The differential diagnosis includes:
▶ Branch retinal vein occlusion
▶ Central retinal vein occlusion
▶ Retinal telangiectasias (e.g. Coat's disease, macular telangiectasia)
▶ Vitreomacular disorders (vitreomacular traction, epiretinal membrane)
▶ Chronic subretinal fluid (e.g. retinal detachment, choroidal neovasclar membrane, central serous chorioretinopathy)
Subretinal Fluid
Clear hyporeflective space seen between the neurosensory retina and the RPE (Fig. 4.1.4).
The differential diagnosis includes:
▶ Central serous chorioretinopathy
▶ Choroidal neovascular membranes (secondary to e.g. age-related macular degeneration, myopia)
▶ Serous retinal detachments (secondary to tumors, inflammation, trauma)
Turbid Subretinal Fluid
Subretinal fluid may be turbid or have a higher reflectivity than the vitreous in conditions where there is fibrin deposition in the subretinal space (Fig. 4.1.5).
Retinal Pigment Epithelial Detachment
This is noted as a dome-shaped separation of the RPE from the underlying Bruch's membrane.

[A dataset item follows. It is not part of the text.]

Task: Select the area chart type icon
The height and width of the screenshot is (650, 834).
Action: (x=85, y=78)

The ensuing space between the RPE and the Bruch's membrane is hyporeflective (Fig. 4.1.6).
RPE Atrophy
Atrophy of the pigmented RPE causes decreased absorption of light. The OCT signal is therefore able to penetrate more deeply, which exaggerates the typical signal pattern so that there is a ‘reverse’ shadowing effect (Fig. 4.1.7, area between the smaller arrows)

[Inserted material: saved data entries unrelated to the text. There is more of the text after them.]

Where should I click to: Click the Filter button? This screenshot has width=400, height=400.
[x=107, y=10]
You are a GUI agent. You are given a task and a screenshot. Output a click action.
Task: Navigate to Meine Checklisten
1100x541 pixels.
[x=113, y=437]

The differential diagnosis includes:
▶ Geographic atrophy secondary to age-related macular degeneration
▶ Advanced chorioretinal scarring secondary to retinal degenerations and macular dytrophies (e.g. retinitis pigmentosa, Stargardt's disease, cone dystrophy)
▶ Chorioretinal atrophy secondary to inflammatory disorders (e.g. ocular histoplasmosis, multifocal choroiditis)
Focal Loss of External Limiting Membrane (ELM) and Inner Segment–Outer Segment (IS–OS) Photoreceptor Junction
OCT scanning reveals a disruption in the ELM line and in the IS–OS junction (Fig. 4.1.8). This is associated with a number of severe outer retinal conditions such as cone dystrophy and solar retinopathy as well as inner retinal disorders when they advance to involving the outer retinal layers. Loss of the IS–OS junction/ellipsoid layer as well as ELM has been associated with reduction in visual acuity and a worse prognosis for visual recovery in a number of ocular disorders.
Vitreous Opacities
Posterior vitreous opacities are seen as hyper-reflective specks in the vitreous space (Fig. 4.1.9).